CrewAI + AxonFlow Integration
Prerequisites: Python 3.10+, AxonFlow running (Getting Started), pip install crewai axonflow
What The Current Governance Surface Gives CrewAI Teams
CrewAI does not need a framework-specific adapter change for these capabilities to matter. The Python SDK and workflow-control APIs already used around crew execution now give you:
explain_decision()for understanding why a crew run, delegated task, or gated step was denied or held for review- audit search by
decision_id,policy_name, andoverride_id, which is useful when reconstructing why a crew was blocked or temporarily unblocked - richer audit and decision correlation around the governed SDK calls the crew already uses
That translates into concrete operational value for multi-agent teams: better support workflows after a deny and cleaner incident reconstruction across delegated work.
For CrewAI specifically, this helps with the messy parts of delegation-heavy systems. When a crew stalls because one delegated task is denied, staff engineers need to understand which decision blocked the run, what policy or override state was involved, and whether the crew can safely resume without replaying everything that came before. The newer audit filters and explainability path make that a first-class workflow instead of a manual forensic exercise.
The important limitation is that a normal CrewAI run does not get LangGraph-style checkpoints or step-gate recovery from these additions alone. If a governed call is blocked, the crew run halts and the surrounding application has to decide what happens next.
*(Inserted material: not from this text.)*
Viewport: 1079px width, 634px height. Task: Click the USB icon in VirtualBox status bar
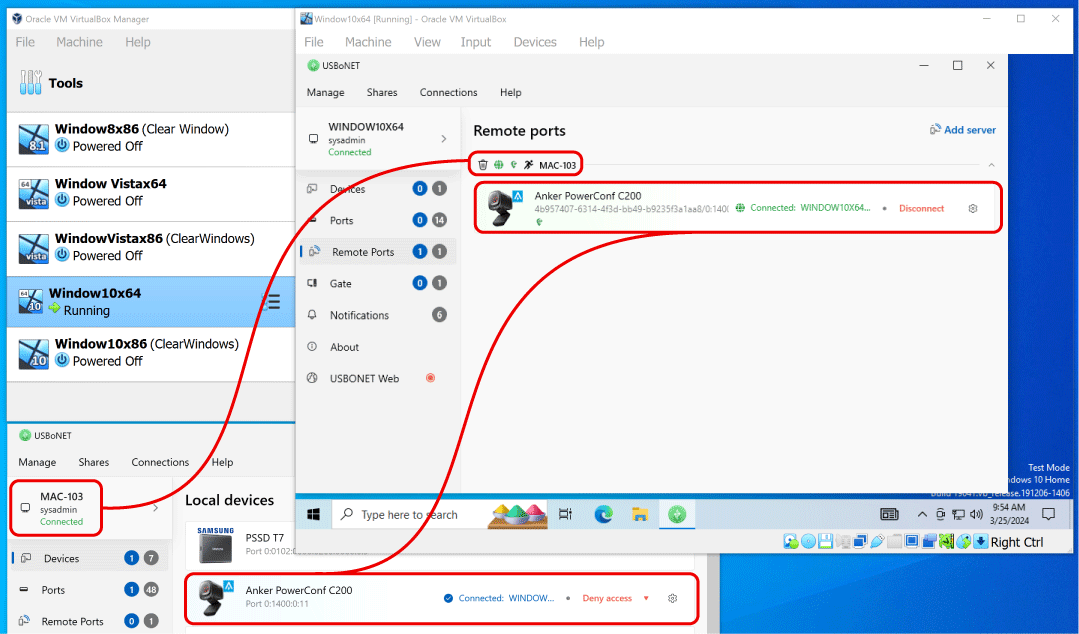click(x=877, y=541)
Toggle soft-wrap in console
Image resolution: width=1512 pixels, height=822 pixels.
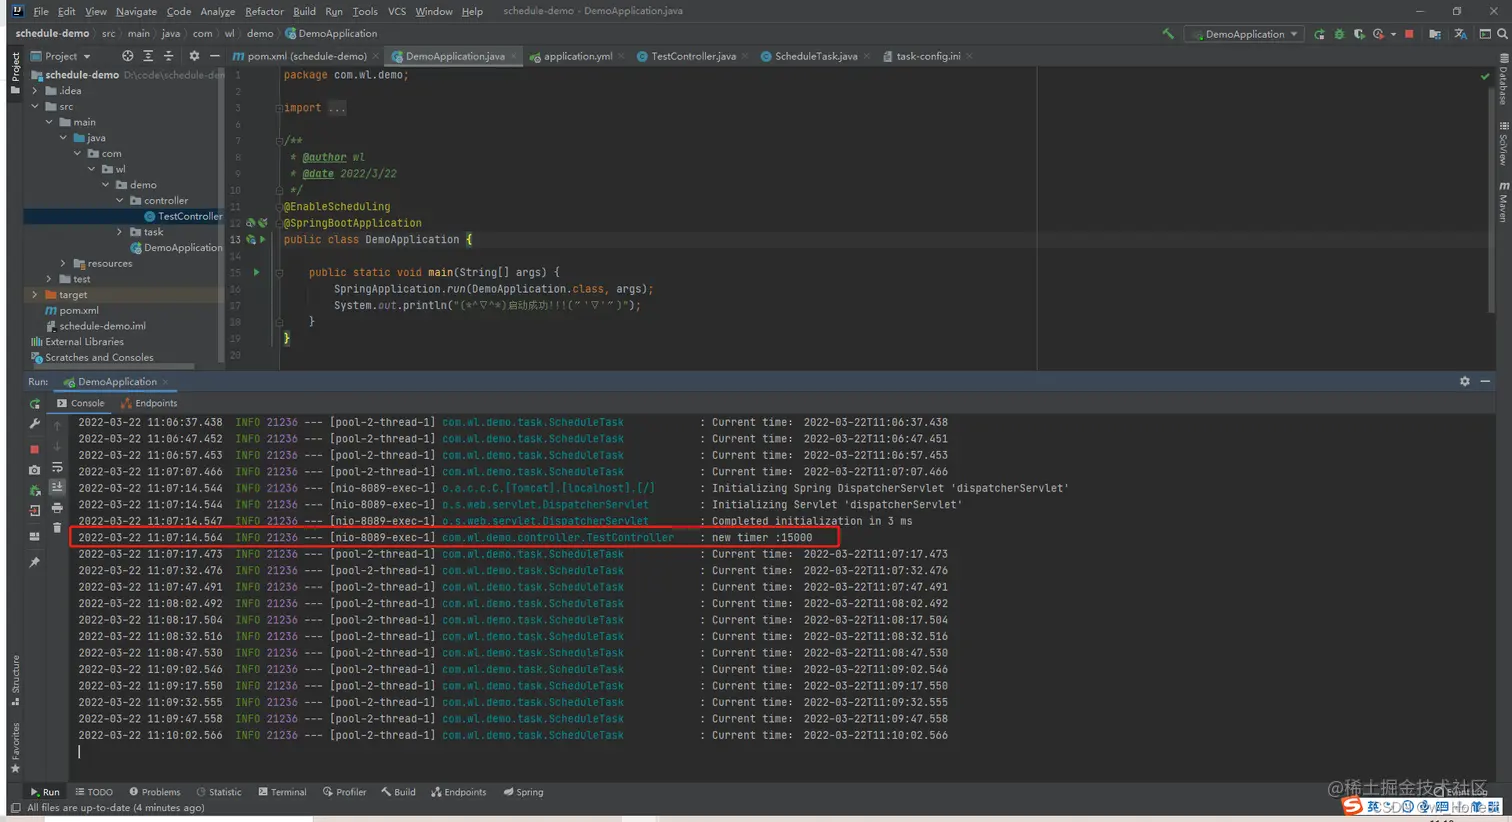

Explainability and audit search help a lot with that support loop, but they do not create automatic resume semantics for CrewAI.
Why CrewAI Needs a Governance Layer
CrewAI is a Python framework for building teams of AI agents that collaborate autonomously on complex tasks. Each agent in a crew has a defined role (Researcher, Writer, Analyst), a backstory, and a set of tools. Agents delegate subtasks to each other, share context, and work through sequential, hierarchical, or consensual processes to produce a final result. This makes CrewAI one of the most popular choices for multi-agent orchestration, with thousands of production deployments.
The governance challenge with CrewAI is fundamentally different from single-agent frameworks. In a CrewAI crew, multiple agents make independent LLM calls, and each agent can delegate work to any other agent in the group. A research agent might pass customer data to a writing agent, which then passes a draft to an editing agent. Every one of these handoffs is an LLM call that could contain PII, trigger cost overruns, or violate compliance policies. Without governance, you have no visibility into what data flows between agents, no control over how many LLM calls a delegation chain produces, and no audit trail showing which agent made which decision.
AxonFlow integrates with CrewAI through gateway mode. The recommended pattern wraps the entire crew execution with a pre-check and audit call, giving you policy enforcement before the crew starts and a complete audit record when it finishes. For teams that need finer control, a per-task governance pattern applies policy checks before each individual task executes, so you can enforce different policies for different agent roles within the same crew.
Both patterns use the same three-step flow: call get_policy_approved_context() to check policies, execute the CrewAI logic, then call audit_llm_call() to record what happened. Your existing CrewAI agent definitions, task configurations, and process types remain unchanged.
What CrewAI Does Well
CrewAI is a framework for orchestrating autonomous AI agents that collaborate on complex tasks. Its strengths are compelling:
Role-Based Agents: Define agents with specific roles (Researcher, Writer, Analyst). Each agent has a backstory, goals, and expertise.
Task Delegation: Agents delegate subtasks to each other. Complex work is divided naturally.
Process Types: Sequential, hierarchical, and consensual processes. Different collaboration patterns for different needs.
Tool Integration: Each agent can use different tools. Researchers search, writers format, analysts compute.
Memory and Context: Agents remember context across interactions. Long-running collaborations work naturally.
Human-in-the-Loop: Agents can ask for human input when needed. Supervised autonomy is built in.
What CrewAI Doesn't Try to Solve
CrewAI focuses on multi-agent collaboration. These concerns are explicitly out of scope:
| Production Requirement | CrewAI's Position |
|---|---|
| Policy enforcement before agent actions | Not provided—agents act based on their roles, not policies |
| PII detection in agent communications | Not addressed—agents share data freely |
| SQL injection prevention | Not provided—must implement at tool level |
| Per-agent or per-crew cost attribution | Not tracked—requires external monitoring |
| Audit trails for compliance | Not built in—conversations aren't logged by default |
| Cross-agent access control | Not addressed—agents can delegate to any other agent |
| Token budget enforcement | Not provided—crews can consume unlimited tokens |
This isn't a criticism—it's a design choice. CrewAI handles collaboration. Governance is a separate concern.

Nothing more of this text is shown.